I. Et si la revalorisation constitutionnelle et parlementaire venait (enfin) du juge ?

On le sait, le juge constitutionnel français a d’abord été conçu puis mis en place afin de contrôler le Parlement, dans le cadre des techniques dite de rationalisation du parlementarisme[8]. Ses premières décisions[9] se sont ainsi faites l’écho d’une mise en avant des prérogatives du seul gouvernement au détriment de celles des assemblées. Il y s’agissait, selon les mots célèbres de Michel Debre, d’une « arme contre la déviation du régime parlementaire[10] ».

Désormais, un changement s’opèrerait. La procédure et les faits litigieux sont les suivants : le projet de Loi « relatif à la mobilisation du foncier public en faveur du logement et au renforcement des obligations de production du logement social[11] » a d’abord été délibéré en conseil des ministres le 05 septembre 2012 et ce, après avoir été examiné en Conseil d’Etat le 03 septembre précédent. Comme il s’agit d’une des réformes importantes du « nouvel » exécutif qui tenait à ce que la norme soit adoptée au mieux et au plus vite, il a été décidé non seulement de recourir à la procédure accélérée[12] (art. 45 alinéa 02 de la Constitution) mais encore d’y procéder au sein d’une nouvelle session extraordinaire supplémentaire (art. 29 de la Constitution). En effet, pour ne pas avoir à attendre la nouvelle session ordinaire et annuelle débutant en octobre 2012 (et déjà très chargée), il a été acté de convoquer à nouveau le Parlement en session supplémentaire et ce, alors que les mois d’été précédents en avait déjà bénéficié[13]. En l’occurrence, c’est un décret du 04 septembre (modifié dès le lendemain) qui a procédé à la convocation parlementaire (à compter du 11 septembre suivant) et a acté le fait que le projet de Loi sur le logement social y serait au programme[14]. Partant, la Conférence des Présidents du Sénat (Chambre devant laquelle le projet était déposé le même jour ; 05 septembre 2012) a inscrit un débat en séance sur ledit texte au 11 septembre après-midi une fois que la Commission des Affaires Economiques s’est réunie en matinée pour procéder à l’examen[15]. Dès le 13 septembre, le Sénat a pu adopter le texte et c’est le 26 courant que l’Assemblée Nationale y a également procédé. Comme des dispositions restaient en discussion et n’avaient pas été votées de façon identique par les deux Chambres, une Commission Mixte Paritaire (CMP) a été réunie et les 09 et 10 octobre suivants, le Sénat et l’Assemblée Nationale ont voté le texte qui en résultait. C’est ce même jour que la « petite Loi » a été soumise au contrôle du Conseil Constitutionnel par 160 sénateurs puis par 82 députés (le 13 octobre 2012).

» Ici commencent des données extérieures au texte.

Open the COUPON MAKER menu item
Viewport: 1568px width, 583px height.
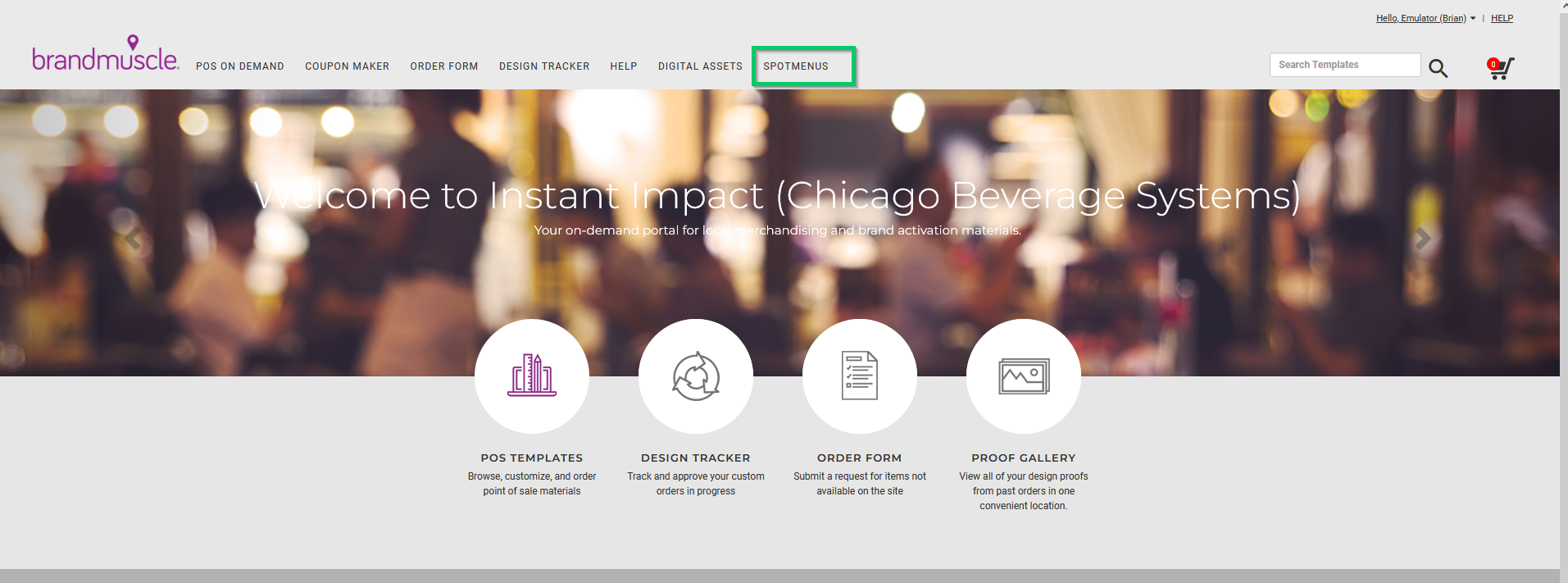tap(347, 66)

Sans même examiner (pour l’instant) le fond des dispositions de la Loi déférée devant lui, le Conseil s’est concentré sur la « constitutionnalité externe » du texte[16] et a annulé l’ensemble du texte sous le seul motif de la contrariété à l’article 42 de la Constitution. En effet, retient-il pour fonder sa censure, « il ressort des termes de cet article que le constituant a entendu que, après inscription à l’ordre du jour (…), la discussion d’un projet ou d’une proposition de loi porte en séance sur le texte adopté par la commission saisie en application de l’article 43 ». Or, relèvent les dix juges de la rue de Montpensier (en la présence de l’ancien Président Giscard d’Estaing), si la Commission des Affaires Economiques du Sénat a bien « conclu ses travaux le matin même en adoptant « le projet de loi ainsi modifié » », malgré « l’adoption de ce projet par la commission permanente compétente, l’examen du texte en séance publique (…) a porté sur le texte du projet de loi dont le Sénat avait été saisi ».

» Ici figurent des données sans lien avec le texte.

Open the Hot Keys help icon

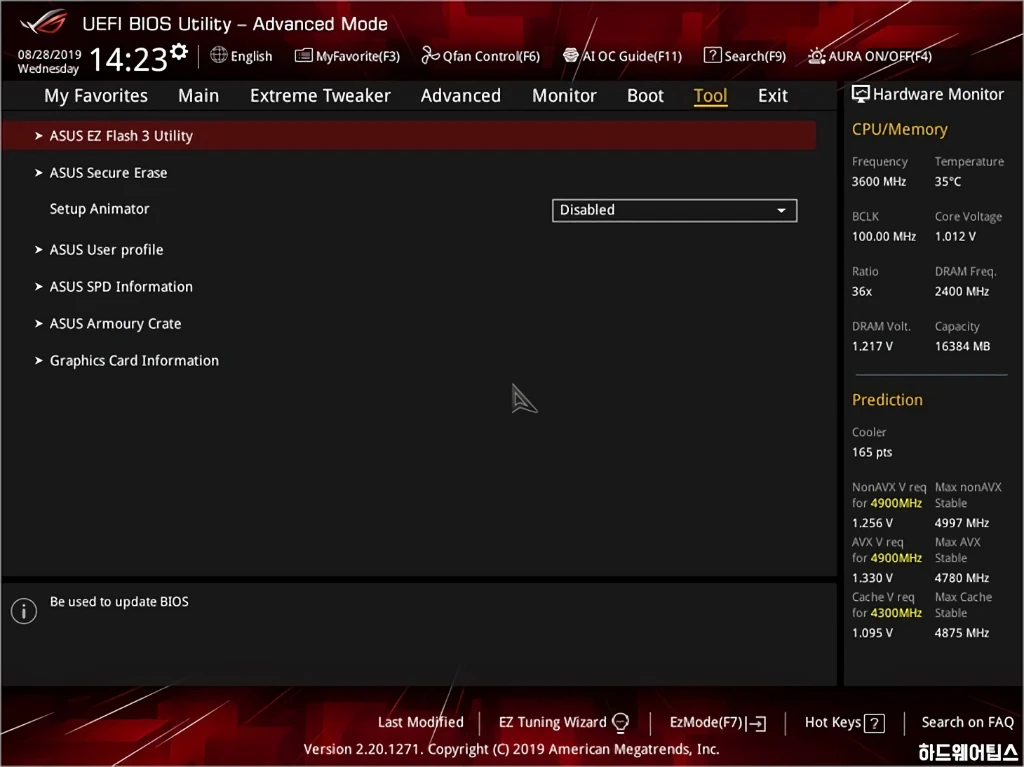[x=874, y=723]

Interprétation(s) authentique(s) de l’article 42. Ce faisant, le Conseil Constitutionnel est venu donner son interprétation du sens de l’alinéa premier in fine de l’article 42 de la Constitution. Celui-ci dispose : « la discussion des projets et des propositions de Loi porte, en séance, sur le texte adopté par la commission saisie en application de l’article 43, ou à défaut, sur le texte dont l’assemblée a été saisie ». D’abord, c’est évidemment ici l’expression « à défaut » qui a été l’objet des discussions et des tentatives d’interprétation antonymes par les représentants de l’exécutif et les sénateurs et députés auteurs des saisines parlementaires. Ensuite, il faut rappeler que cet article 42 a été modifié par la Loi constitutionnelle du 23 juillet 2008 et qu’avant sa mise en œuvre (de 1958 à 2008) les projets de Loi étaient toujours discutés, en assemblée plénière, sur la base du texte gouvernemental et non à partir du texte amendé et travaillé par la commission législative qui en avait été chargée. Il s’agit là d’une réelle revalorisation. Désormais, s’il existe un texte adopté par la commission législative saisie, ce texte doit s’imposer et matérialiser la trame de travail des parlementaires[17]. Le nier reviendrait (et est en l’occurrence revenu) à considérer l’action parlementaire comme inexistante et ce, aux seuls profits et desiderata du pouvoir exécutif.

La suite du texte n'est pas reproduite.